Mais où est le problème ? Pourquoi donc se bat-on actuellement à grand renfort de lois inapplicables et d’actions cyber-terroristes ? Cette définition du sujet me semble parfaite. Ah oui mais non. J’oubliais le facteur pognon. Je m’explique.

L’accès à la culture devrait être un droit et non le privilège de ceux qui en ont les moyens. Cependant il est normal pour un artiste d’être payé pour son travail comme tout un chacun. Le piratage d’œuvres d’art, sous quelque forme que ce soit, nuit donc théoriquement à la création, et par extension, à notre héritage culturel futur.

Malheureusement, certains ont vu dans le principe du droit d’auteur un moyen de gagner beaucoup d’argent sur le dos, et des artiste, et des consommateurs. Aujourd’hui par exemple, si je veux acheter un album de Serge Gainsbourg — grand homme s’il en est — sur une plate-forme de téléchargement légal… Bordel à culs ! Cherchez l’erreur !

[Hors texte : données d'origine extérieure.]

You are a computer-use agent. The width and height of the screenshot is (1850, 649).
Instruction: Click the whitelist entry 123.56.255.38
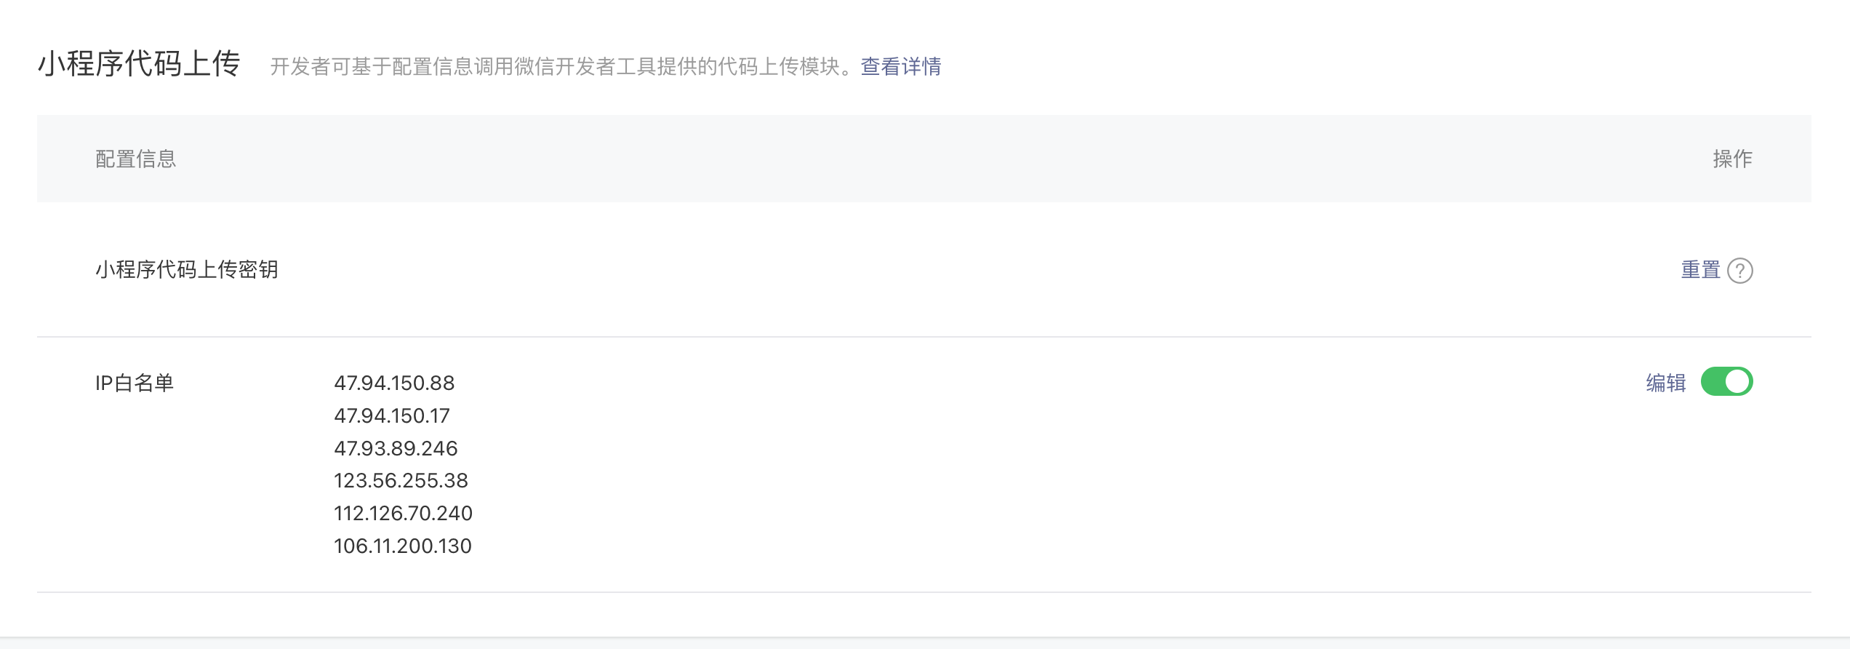pos(401,481)
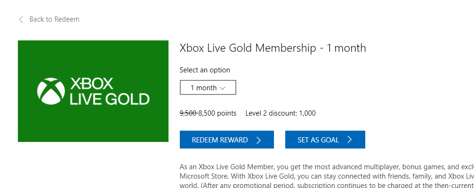
Task: Click the back chevron arrow icon
Action: [21, 20]
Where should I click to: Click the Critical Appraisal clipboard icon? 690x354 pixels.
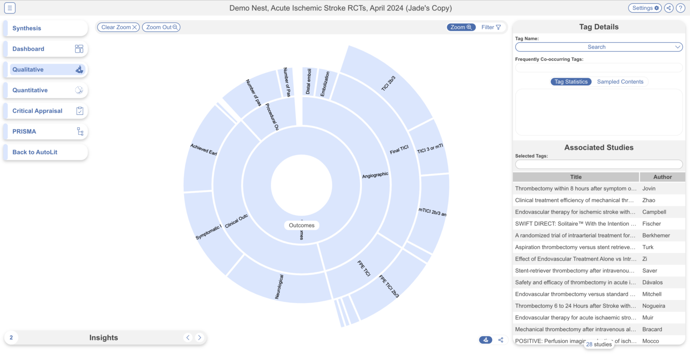79,111
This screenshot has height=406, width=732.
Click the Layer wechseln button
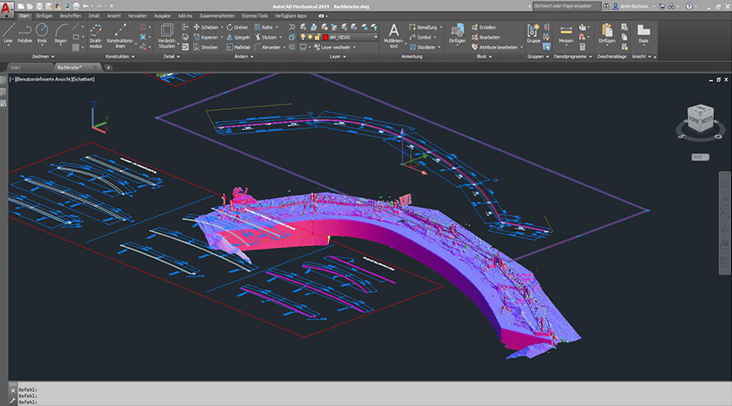[335, 46]
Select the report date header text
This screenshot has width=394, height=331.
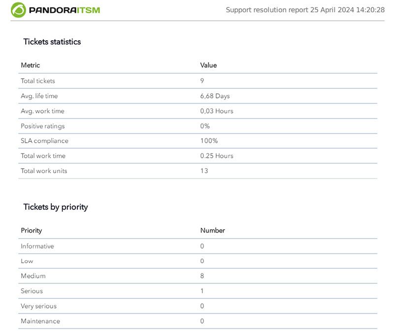click(305, 10)
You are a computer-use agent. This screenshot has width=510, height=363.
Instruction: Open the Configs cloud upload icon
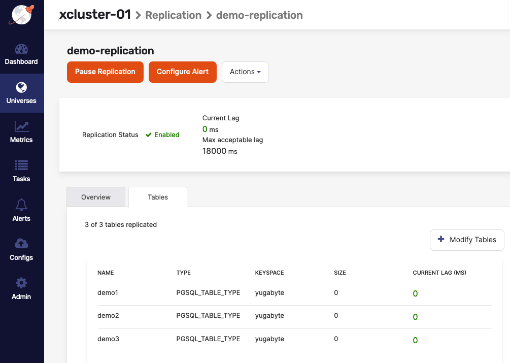[21, 244]
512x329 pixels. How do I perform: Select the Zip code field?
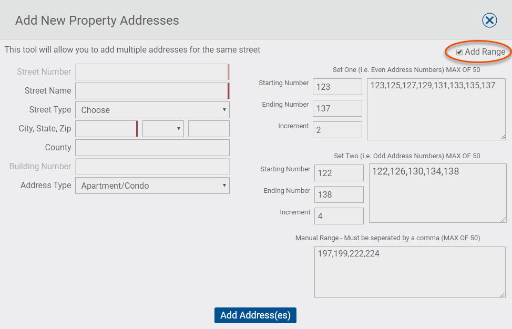point(209,129)
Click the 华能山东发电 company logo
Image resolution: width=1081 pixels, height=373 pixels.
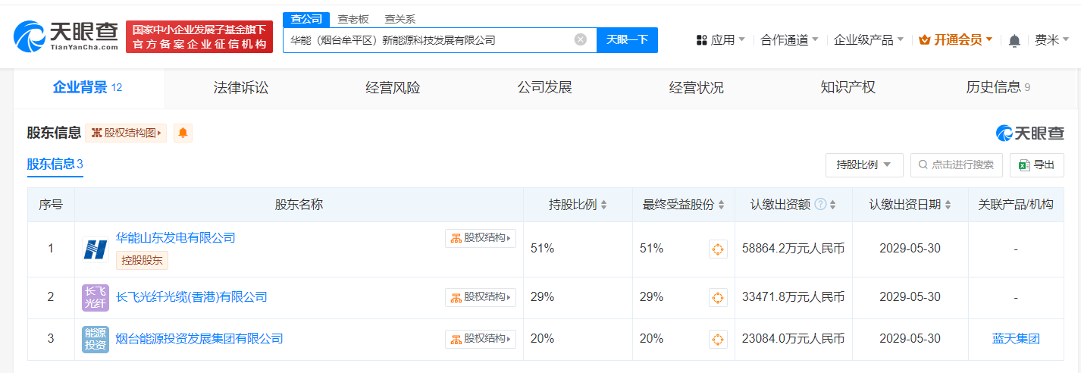96,249
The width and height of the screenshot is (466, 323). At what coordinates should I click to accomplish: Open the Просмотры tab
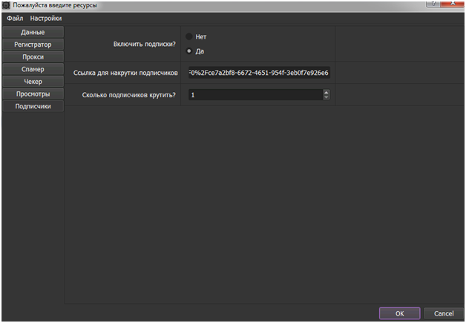[x=33, y=94]
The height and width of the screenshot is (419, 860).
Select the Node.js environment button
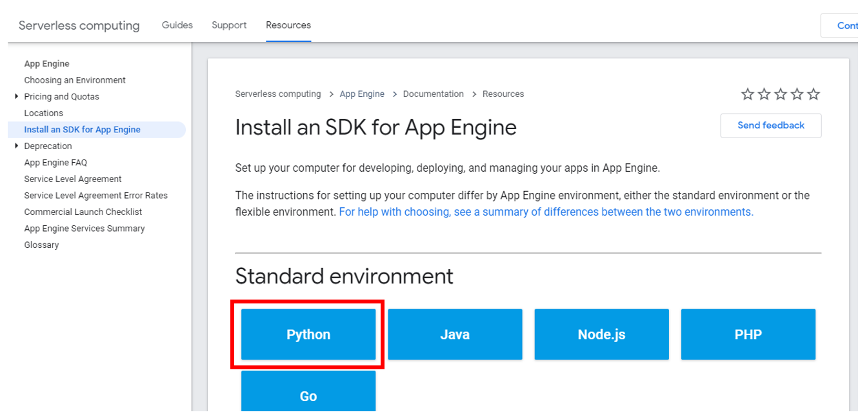tap(601, 334)
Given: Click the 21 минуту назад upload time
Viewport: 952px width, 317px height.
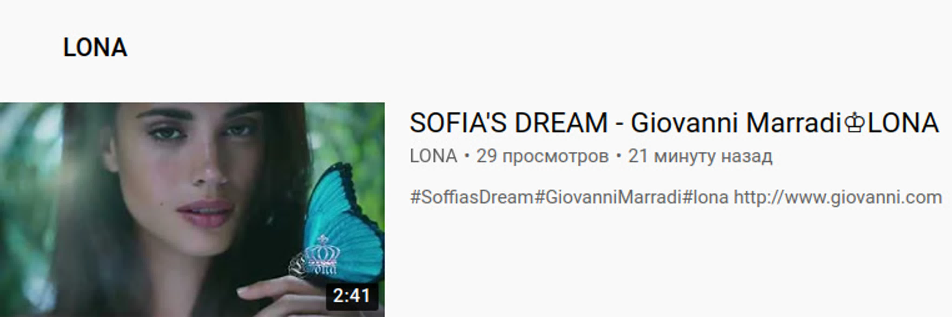Looking at the screenshot, I should point(700,156).
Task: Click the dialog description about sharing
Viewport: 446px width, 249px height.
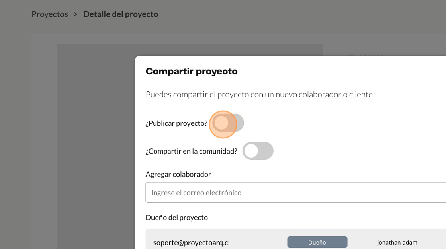Action: tap(260, 95)
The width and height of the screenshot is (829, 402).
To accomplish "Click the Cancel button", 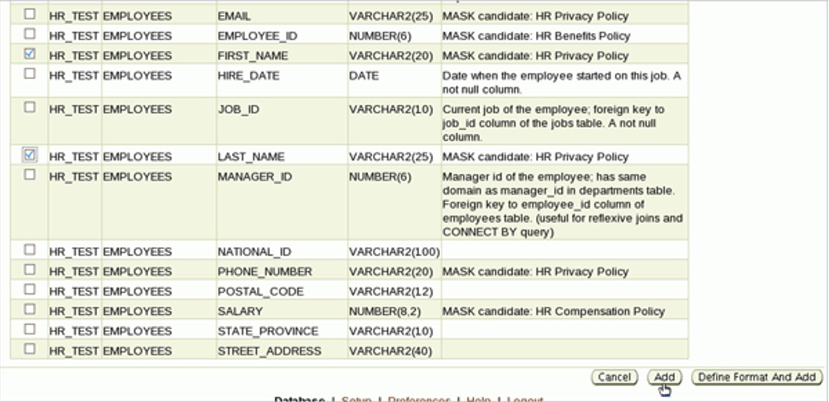I will 614,377.
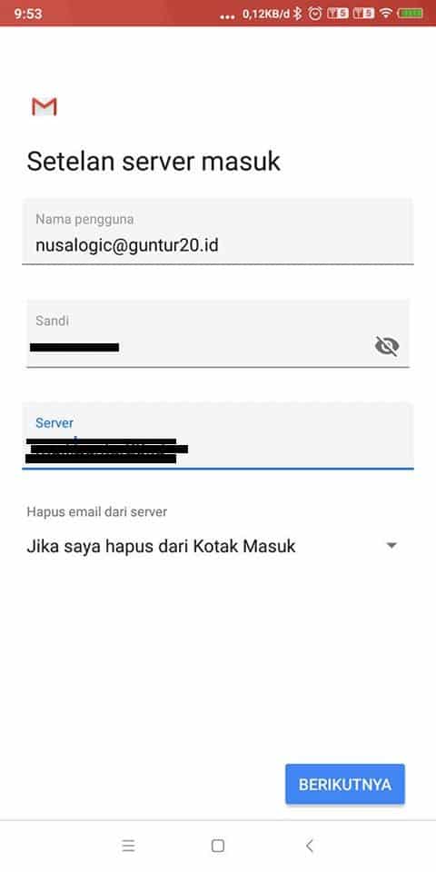Tap the first SIM signal status icon
Screen dimensions: 436x872
coord(337,14)
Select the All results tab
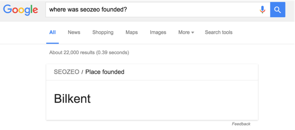Viewport: 295px width, 130px height. 53,32
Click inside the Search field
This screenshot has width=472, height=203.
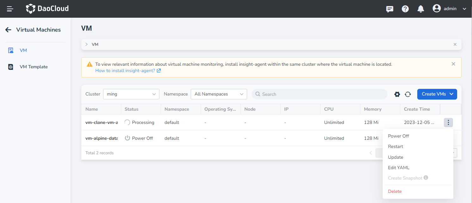pyautogui.click(x=319, y=94)
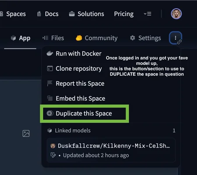The height and width of the screenshot is (175, 197).
Task: Click the flag icon for reporting
Action: (x=50, y=84)
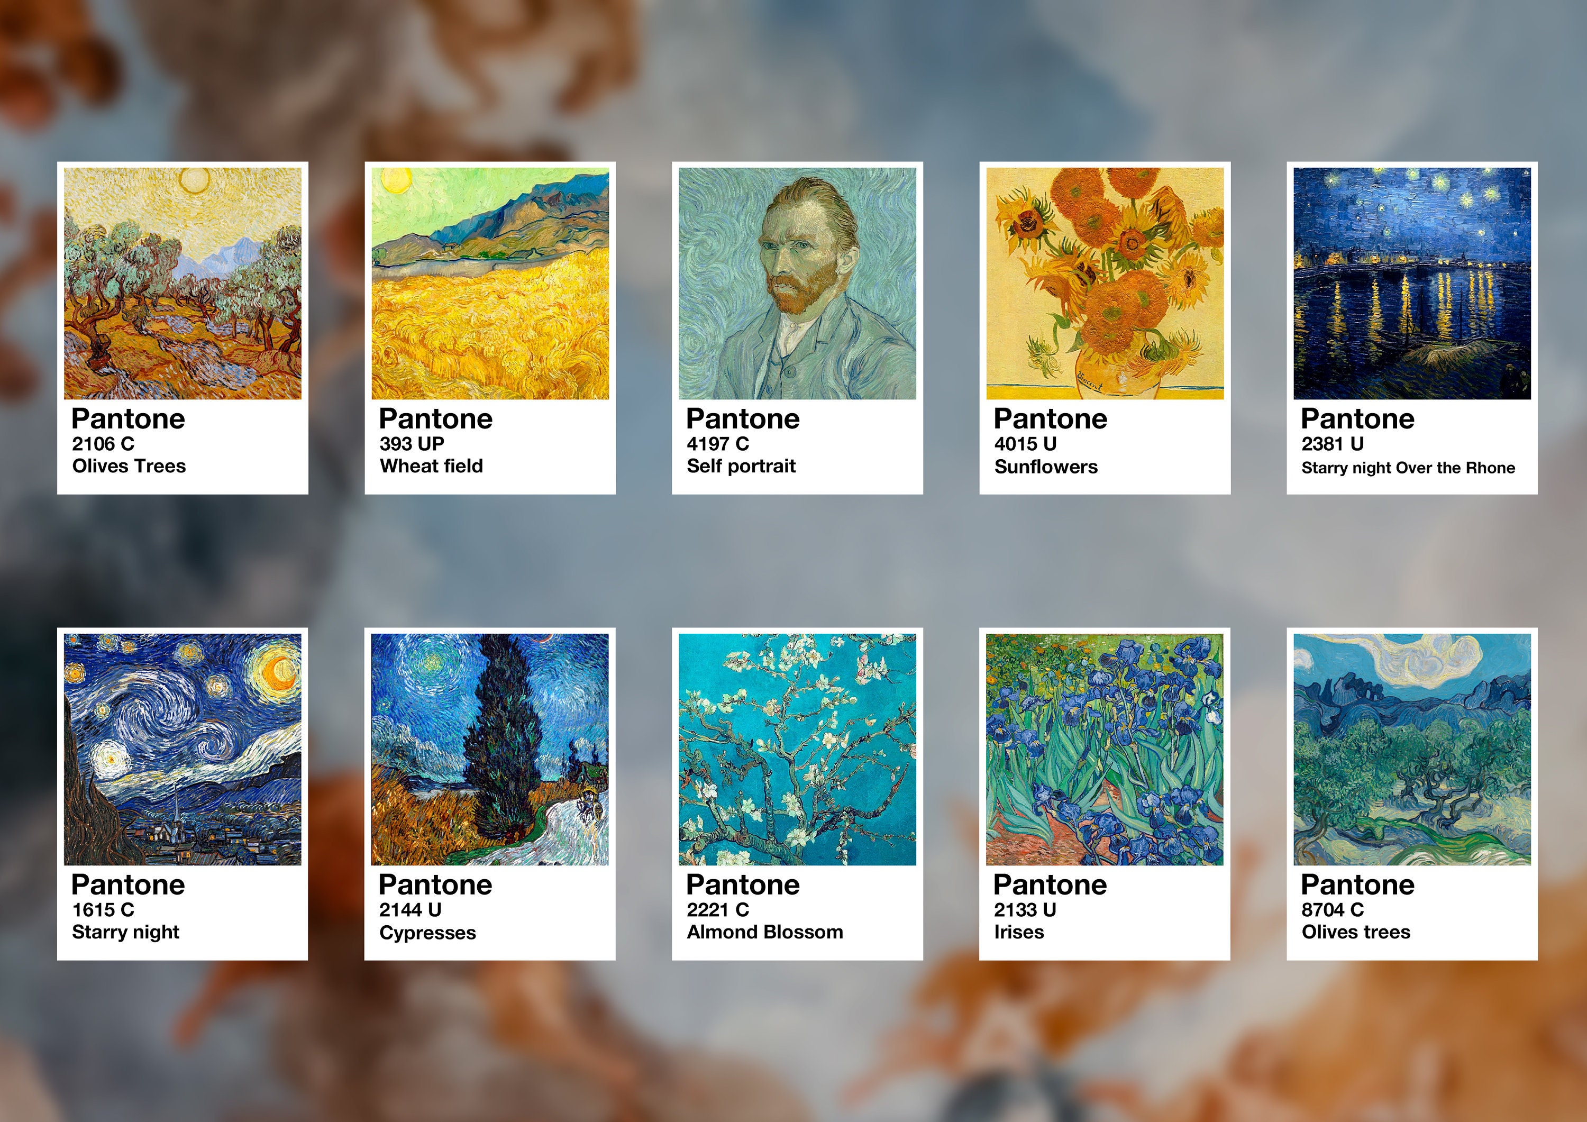Screen dimensions: 1587x1122
Task: Click the Olives trees painting, 8704 C
Action: [1412, 749]
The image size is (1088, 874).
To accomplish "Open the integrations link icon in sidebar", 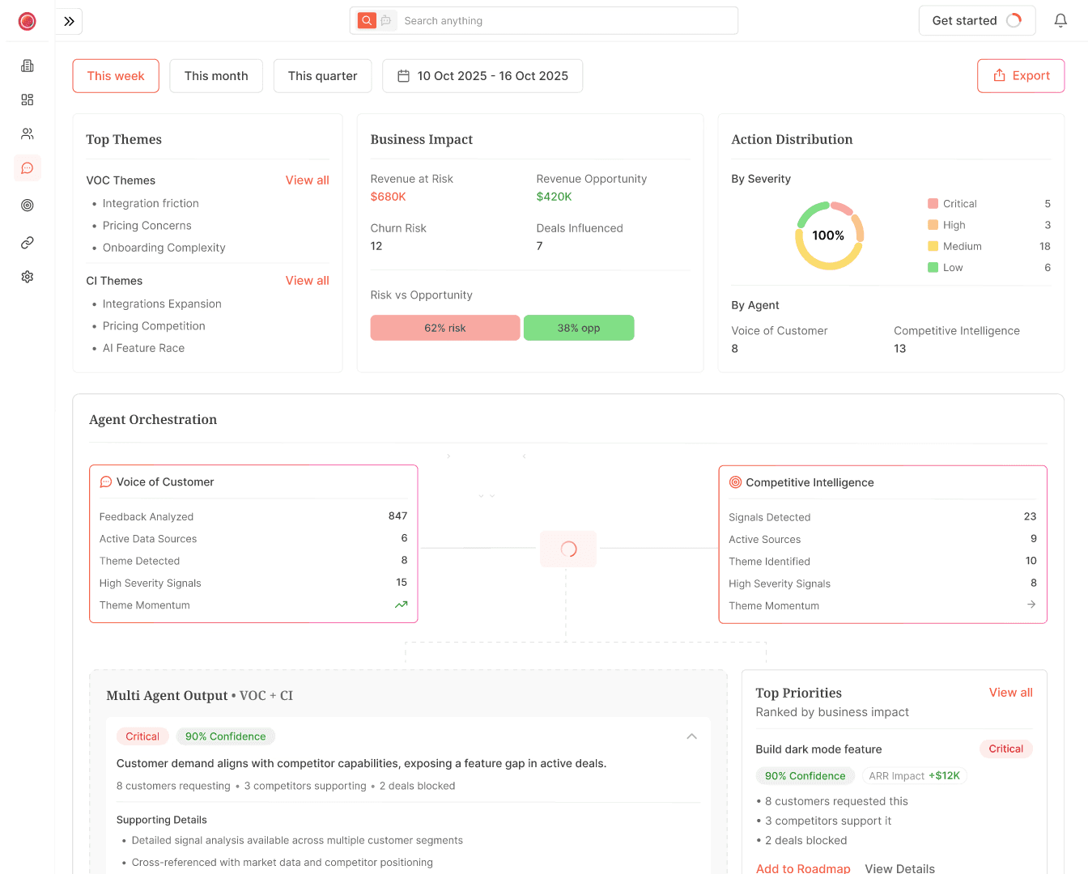I will (27, 242).
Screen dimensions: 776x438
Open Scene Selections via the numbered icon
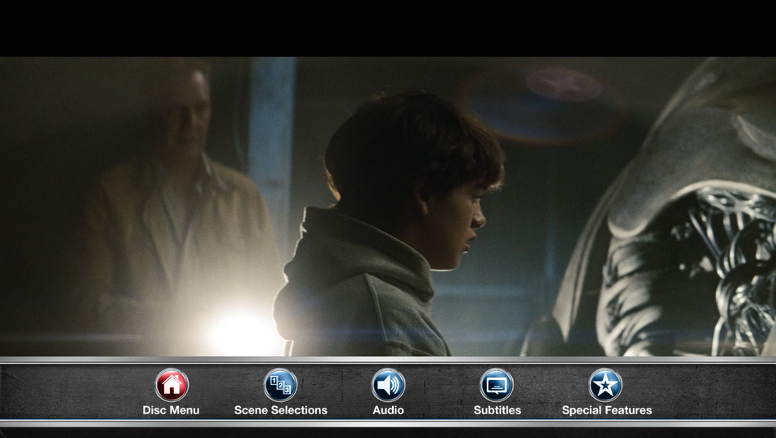[x=280, y=385]
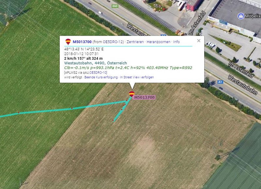
Task: Open the OE5DRO-12 source station link
Action: click(113, 42)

Cela fait 20 ans que Gainsbourg est mort et enterré. Et si je suis parfaitement d’accord avec le fait de rémunérer un artiste de son vivant pour qu’il puisse vivre de son art et continuer à créer, je refuse d’engraisser sans mot dire ses héritiers et les majors qui régissent le monde de la musique. Et quand bien même je souhaiterais acheter un disque dudit chanteur, je n’accepterais de payer que la fabrication et l’impression du support. Quoi de plus logique ? Mais non, la loi française est ainsi faite que 70 ans après la mort d’un artiste ses œuvres sont encore la propriété des producteurs, maisons de disques et autres sangsues sans vergogne qui tentent inlassablement encore et toujours de prolonger ce droit qu’ils s’octroient par de viles et discrètes actions en justice.

Ce système est le vestige d’une époque révolue et n’a jamais évolué pour s’adapter au monde actuel qui lui est moins profitable. Avant l’avènement d’Internet les éditeurs d’un artiste profitaient de ses droits post-mortem pour, soit-disant, rentabiliser leur investissement dans la création. Il est inutile d’ajouter que si cette dernière avait auparavant connu un franc succès, étant donné le pourcentage incroyablement élevé déjà prélevé sur les œuvres et leurs produits dérivés, ces droits perçus pendant 70 ans n’étaient que pur bénéfice. Aujourd’hui, grâce au réseau étendu qu’est la Toile, l’information circule différemment et l’influence des maisons de production se voit de jour en jour diminuée. Ces principes désuets n’ont plus leur place ici-bas. Lorsque j’achète un morceau de musique en ligne fait par un artiste encore vivant, je souhaite reverser l’intégralité de la somme que je débourse à celui qui en est à l’origine ; je considère ne rien devoir aux profiteurs qui ne font qu’héberger le titre en question et préfère ainsi garder mon argent pour assister aux concerts des chanteurs et musiciens que j’apprécie.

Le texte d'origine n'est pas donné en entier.